Versión cinematográfica de la obra homónima de Kerouac que definiera a la generación beat y dejara marcada a posteriores. Si por algo se caracterizó el movimiento encabezado con Kerouac fue por emoción y desenfreno, dichas palabras no entran en el vocabulario de Walter Salles, el director se queda en la forma para no ahondar en el contenido.

Estamos ante un director correcto, mero espectador de la obra que le es presentada: no traslada las sensaciones de los protagonistas sino que tanto él como el espectador no son más que meros pasajeros de un viaje insustancial. Mediante su simplista manera de abordar On the road se torna en imposible el conectar en manera alguna con la trama.

El movimiento cultural no se centraba en la calidad literaria sino en transmitir vivencias y hechos extremos de manera realista, el guión de José Rivera carece de sentimiento, se trata de una narración precisa y objetiva de unos hechos al alcance de todos en librerías y webs. La visceralidad de la obra se aparta de cuajo para dar prioridad a escenas sosas, sin aliciente alguno.
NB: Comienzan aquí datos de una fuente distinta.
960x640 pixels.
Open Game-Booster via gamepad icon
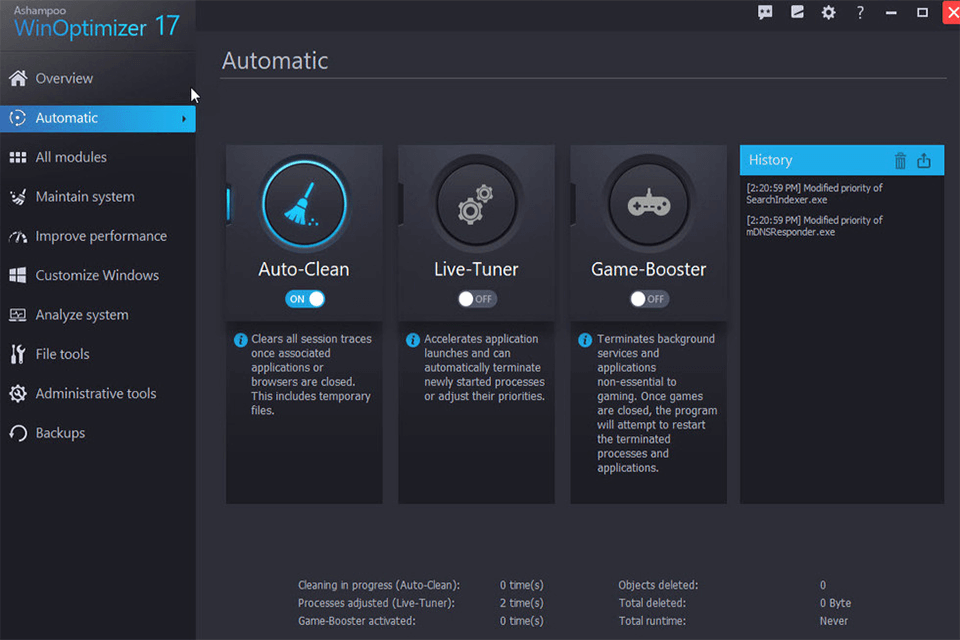click(x=648, y=204)
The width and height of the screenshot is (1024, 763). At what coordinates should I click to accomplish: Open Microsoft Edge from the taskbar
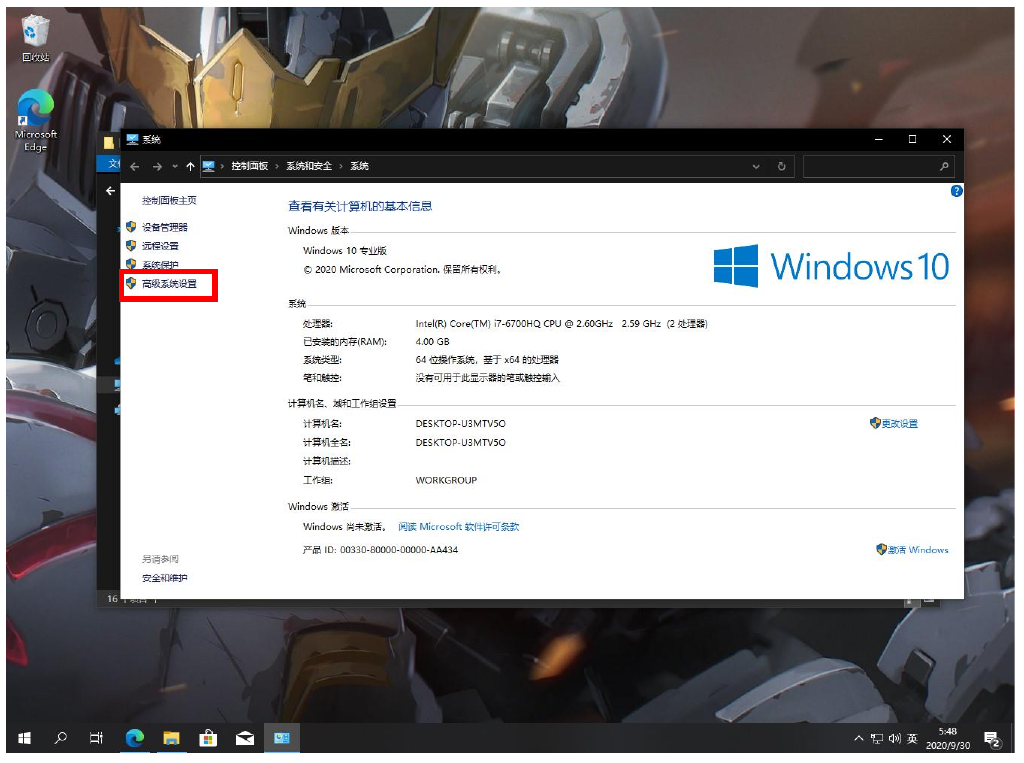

Las motivaciones de Sal que han de quedar patentes, no se tienen en cuenta, el filme ha de estar movido por sus repentinas decisiones, en vez de esto no hay explicación alguna. Analizando a Sal y Dean no quedan más que reflejados como un par de idiotas que deambulan por el mundo para descubrir su estupidez. El dolor que mueve a esta generación ávida de aventura y gloria, y que hubiera de convertirse en un personaje más, se echa radicalmente a un lado.

A pesar de no tener alma, la cinta cuenta con algunos instantes que reflejan fugazmente el modus vivendi de la generación de Kerouac, grupo que al que no hace falta reivindicar en Estados Unidos pero que sí debiera ser tenido en cuenta más allá de sus fronteras.

Dean Moriarty es, sin duda, el más jugoso participante y de ello se aprovecha Garrett Hedlund para llevar a cabo una notable interpretación. Hedlund es el único participante del filme que consigue que el espectador pueda empatizar con alguno de sus elementos.

Si existe un fallo que resalte sobre los demás es la falta de evolución de los personajes,  de producirse algún avance es de modo fortuito e inconexo. Sus acciones son hechos aislados, no parecen más que un grupo de borrachos dando tumbos por el mundo para descubrir que finalmente han de alejarse de todo aquello que habían perseguido para alcanzar la felicidad.

On the road elige deliberadamente y en plenitud de facultades ignorar cualquier tipo de inteligencia por parte de la generación beat, describiéndola como vacua y anodina. Quizás si la obra se hubiera afrontado con más respeto, estaríamos ante una visión más fiel y, por tanto, un mejor filme.